▶ **RECORDS FOR THE EXERCISE**
*** Block opens ***

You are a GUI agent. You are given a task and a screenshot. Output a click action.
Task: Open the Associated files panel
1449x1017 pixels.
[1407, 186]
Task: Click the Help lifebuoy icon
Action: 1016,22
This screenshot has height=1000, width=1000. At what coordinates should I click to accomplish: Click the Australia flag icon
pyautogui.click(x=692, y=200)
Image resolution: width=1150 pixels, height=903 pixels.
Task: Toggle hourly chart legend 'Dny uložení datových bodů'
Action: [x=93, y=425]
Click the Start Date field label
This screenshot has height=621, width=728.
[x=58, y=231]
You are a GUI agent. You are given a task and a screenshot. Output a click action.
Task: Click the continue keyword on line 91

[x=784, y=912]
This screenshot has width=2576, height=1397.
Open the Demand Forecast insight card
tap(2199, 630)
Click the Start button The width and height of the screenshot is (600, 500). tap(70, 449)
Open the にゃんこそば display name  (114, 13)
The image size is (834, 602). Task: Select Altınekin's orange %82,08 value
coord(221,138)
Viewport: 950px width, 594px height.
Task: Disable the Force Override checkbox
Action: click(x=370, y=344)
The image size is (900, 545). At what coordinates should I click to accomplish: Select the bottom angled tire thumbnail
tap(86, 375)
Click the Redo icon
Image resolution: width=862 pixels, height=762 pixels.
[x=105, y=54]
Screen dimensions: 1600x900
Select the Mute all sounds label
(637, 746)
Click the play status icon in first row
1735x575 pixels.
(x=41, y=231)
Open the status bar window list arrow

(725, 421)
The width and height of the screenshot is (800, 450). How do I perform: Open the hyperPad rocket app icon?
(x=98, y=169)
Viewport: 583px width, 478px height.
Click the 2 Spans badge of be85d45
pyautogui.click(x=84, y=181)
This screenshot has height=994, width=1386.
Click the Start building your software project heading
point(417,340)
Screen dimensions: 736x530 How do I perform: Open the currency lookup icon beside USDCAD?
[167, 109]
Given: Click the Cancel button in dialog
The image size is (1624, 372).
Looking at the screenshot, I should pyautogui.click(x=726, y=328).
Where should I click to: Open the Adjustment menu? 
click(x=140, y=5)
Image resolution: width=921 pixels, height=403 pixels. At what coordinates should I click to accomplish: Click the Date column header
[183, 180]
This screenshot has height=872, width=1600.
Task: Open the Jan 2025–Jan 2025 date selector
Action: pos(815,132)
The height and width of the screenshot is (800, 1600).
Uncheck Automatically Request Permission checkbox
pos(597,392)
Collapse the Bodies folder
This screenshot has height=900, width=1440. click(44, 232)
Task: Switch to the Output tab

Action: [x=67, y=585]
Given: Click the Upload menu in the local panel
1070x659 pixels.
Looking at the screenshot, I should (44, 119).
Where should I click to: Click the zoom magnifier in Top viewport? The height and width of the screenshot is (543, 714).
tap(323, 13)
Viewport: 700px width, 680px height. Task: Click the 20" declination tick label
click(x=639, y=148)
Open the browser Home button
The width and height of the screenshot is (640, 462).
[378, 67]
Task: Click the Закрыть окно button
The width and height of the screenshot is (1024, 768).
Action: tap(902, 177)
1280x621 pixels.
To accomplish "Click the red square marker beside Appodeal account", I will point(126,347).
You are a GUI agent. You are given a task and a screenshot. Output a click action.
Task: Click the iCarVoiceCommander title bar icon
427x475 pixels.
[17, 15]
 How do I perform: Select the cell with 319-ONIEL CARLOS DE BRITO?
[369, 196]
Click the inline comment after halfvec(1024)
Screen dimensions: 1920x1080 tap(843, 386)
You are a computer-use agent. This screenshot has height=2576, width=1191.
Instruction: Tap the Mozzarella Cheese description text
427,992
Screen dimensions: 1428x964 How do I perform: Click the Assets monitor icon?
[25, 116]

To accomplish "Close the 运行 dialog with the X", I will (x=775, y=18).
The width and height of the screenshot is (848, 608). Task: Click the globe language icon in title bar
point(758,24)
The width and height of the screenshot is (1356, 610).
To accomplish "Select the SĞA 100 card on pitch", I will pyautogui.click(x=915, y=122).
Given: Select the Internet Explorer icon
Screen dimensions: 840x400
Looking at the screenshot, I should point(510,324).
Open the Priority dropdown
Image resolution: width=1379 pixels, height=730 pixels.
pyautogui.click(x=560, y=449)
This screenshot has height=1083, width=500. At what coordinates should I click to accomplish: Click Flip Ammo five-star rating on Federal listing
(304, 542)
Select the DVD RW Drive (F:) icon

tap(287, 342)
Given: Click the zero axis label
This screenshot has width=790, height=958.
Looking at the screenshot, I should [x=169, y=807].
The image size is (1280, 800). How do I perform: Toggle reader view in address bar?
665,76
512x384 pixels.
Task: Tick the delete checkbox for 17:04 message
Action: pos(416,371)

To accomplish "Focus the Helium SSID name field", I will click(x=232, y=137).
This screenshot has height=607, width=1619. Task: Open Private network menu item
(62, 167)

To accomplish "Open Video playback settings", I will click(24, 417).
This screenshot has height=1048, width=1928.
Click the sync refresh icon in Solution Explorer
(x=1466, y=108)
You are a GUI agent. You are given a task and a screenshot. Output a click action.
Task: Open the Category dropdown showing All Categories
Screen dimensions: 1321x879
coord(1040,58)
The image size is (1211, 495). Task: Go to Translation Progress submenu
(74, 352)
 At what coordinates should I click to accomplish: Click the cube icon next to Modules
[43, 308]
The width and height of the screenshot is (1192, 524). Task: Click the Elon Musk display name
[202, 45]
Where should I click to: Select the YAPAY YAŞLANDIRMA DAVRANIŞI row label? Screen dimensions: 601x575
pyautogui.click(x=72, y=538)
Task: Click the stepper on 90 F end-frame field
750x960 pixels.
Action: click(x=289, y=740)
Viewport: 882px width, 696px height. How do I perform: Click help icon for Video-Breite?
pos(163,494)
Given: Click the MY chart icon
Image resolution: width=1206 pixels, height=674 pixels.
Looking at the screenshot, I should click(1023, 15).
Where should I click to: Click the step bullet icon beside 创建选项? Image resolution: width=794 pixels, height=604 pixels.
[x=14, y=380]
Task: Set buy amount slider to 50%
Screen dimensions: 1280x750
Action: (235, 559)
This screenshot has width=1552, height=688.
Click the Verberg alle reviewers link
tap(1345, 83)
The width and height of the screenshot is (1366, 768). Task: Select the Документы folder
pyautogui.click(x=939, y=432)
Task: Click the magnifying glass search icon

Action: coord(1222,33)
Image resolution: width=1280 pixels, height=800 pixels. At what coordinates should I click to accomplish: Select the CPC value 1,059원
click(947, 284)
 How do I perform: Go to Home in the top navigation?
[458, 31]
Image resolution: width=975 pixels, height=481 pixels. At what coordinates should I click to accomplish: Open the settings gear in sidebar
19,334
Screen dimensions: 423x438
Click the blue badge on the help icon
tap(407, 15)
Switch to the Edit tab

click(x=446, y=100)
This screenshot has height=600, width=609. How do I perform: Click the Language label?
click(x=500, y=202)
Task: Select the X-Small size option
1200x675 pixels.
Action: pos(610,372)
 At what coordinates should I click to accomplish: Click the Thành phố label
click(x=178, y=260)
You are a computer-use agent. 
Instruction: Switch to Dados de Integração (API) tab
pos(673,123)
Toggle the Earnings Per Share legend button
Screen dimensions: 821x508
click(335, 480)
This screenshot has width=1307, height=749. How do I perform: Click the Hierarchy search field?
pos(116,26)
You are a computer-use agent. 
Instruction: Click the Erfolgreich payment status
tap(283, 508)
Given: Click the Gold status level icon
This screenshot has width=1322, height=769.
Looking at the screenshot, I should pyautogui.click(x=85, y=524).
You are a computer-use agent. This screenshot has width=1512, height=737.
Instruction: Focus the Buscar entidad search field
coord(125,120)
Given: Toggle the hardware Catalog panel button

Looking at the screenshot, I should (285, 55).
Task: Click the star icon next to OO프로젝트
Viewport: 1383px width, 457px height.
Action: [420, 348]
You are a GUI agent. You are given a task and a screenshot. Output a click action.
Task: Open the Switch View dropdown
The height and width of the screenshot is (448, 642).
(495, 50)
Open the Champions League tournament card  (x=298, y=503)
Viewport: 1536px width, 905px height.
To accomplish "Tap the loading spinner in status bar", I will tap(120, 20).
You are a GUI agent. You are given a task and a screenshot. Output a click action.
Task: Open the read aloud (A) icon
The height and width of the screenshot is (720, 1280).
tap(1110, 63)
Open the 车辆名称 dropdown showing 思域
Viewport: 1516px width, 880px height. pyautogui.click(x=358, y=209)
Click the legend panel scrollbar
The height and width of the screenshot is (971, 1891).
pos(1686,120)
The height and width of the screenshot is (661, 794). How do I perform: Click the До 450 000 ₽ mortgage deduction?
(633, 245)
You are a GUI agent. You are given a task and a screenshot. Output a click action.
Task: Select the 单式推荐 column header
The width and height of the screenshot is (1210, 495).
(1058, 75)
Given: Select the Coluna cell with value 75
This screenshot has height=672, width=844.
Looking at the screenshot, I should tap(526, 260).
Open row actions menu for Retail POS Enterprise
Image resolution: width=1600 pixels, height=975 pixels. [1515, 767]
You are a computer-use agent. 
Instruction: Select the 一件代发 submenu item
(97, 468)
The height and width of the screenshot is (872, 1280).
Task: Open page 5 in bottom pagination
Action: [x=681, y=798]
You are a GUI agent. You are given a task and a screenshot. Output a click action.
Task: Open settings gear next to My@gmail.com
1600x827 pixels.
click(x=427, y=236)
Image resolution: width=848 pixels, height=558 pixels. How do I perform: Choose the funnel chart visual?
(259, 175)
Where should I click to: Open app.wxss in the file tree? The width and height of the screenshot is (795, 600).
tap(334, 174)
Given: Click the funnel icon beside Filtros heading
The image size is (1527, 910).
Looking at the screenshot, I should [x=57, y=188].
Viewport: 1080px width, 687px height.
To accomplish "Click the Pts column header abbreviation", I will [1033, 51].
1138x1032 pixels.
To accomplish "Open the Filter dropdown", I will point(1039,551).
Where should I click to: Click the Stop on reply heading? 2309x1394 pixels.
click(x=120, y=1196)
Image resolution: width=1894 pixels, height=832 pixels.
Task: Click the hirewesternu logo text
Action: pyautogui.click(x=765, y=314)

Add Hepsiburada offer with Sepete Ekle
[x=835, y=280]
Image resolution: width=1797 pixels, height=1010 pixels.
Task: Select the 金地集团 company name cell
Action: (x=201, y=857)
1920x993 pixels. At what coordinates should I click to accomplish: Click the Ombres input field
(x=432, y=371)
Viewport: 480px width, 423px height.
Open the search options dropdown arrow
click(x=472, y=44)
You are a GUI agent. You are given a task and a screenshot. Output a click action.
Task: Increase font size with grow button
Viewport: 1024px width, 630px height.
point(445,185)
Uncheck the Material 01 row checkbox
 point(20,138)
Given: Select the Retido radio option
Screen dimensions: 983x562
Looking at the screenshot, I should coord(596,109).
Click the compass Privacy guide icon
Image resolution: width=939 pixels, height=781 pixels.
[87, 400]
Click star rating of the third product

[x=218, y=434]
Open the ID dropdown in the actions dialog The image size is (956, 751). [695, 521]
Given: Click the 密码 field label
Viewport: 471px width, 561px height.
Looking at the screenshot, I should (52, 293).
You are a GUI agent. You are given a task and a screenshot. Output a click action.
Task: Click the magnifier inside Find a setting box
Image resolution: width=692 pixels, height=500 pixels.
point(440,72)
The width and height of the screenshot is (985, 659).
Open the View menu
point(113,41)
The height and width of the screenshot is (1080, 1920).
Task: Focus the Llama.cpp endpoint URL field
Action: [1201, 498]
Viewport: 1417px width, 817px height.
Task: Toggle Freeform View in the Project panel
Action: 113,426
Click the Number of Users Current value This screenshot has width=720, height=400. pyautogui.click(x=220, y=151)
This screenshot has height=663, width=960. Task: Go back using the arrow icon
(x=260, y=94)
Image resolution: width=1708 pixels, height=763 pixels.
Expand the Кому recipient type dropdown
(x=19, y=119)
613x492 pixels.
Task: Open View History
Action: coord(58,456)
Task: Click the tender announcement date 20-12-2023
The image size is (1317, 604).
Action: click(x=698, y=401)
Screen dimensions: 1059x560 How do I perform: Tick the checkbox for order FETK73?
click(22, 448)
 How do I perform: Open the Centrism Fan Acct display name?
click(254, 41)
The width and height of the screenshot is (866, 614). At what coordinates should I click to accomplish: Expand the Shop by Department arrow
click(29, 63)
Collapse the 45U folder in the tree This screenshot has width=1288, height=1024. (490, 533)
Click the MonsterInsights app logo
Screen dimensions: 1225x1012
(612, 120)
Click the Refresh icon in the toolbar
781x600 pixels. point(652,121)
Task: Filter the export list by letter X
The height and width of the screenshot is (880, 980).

*** Block closes ***

▶ **ACTIVITY**
Set the material down exactly as written, starting at its first line. The line containing "This screenshot has width=2576, height=1397." is the last one to include.

▶ **YOUR RESPONSE**
You are a GUI agent. You are given a task and a screenshot. Output a click action.
Task: Open the Associated files panel
1449x1017 pixels.
[1407, 186]
Task: Click the Help lifebuoy icon
Action: 1016,22
This screenshot has height=1000, width=1000. At what coordinates should I click to accomplish: Click the Australia flag icon
pyautogui.click(x=692, y=200)
Image resolution: width=1150 pixels, height=903 pixels.
Task: Toggle hourly chart legend 'Dny uložení datových bodů'
Action: [x=93, y=425]
Click the Start Date field label
This screenshot has height=621, width=728.
[x=58, y=231]
You are a GUI agent. You are given a task and a screenshot. Output a click action.
Task: Click the continue keyword on line 91

[x=784, y=912]
This screenshot has width=2576, height=1397.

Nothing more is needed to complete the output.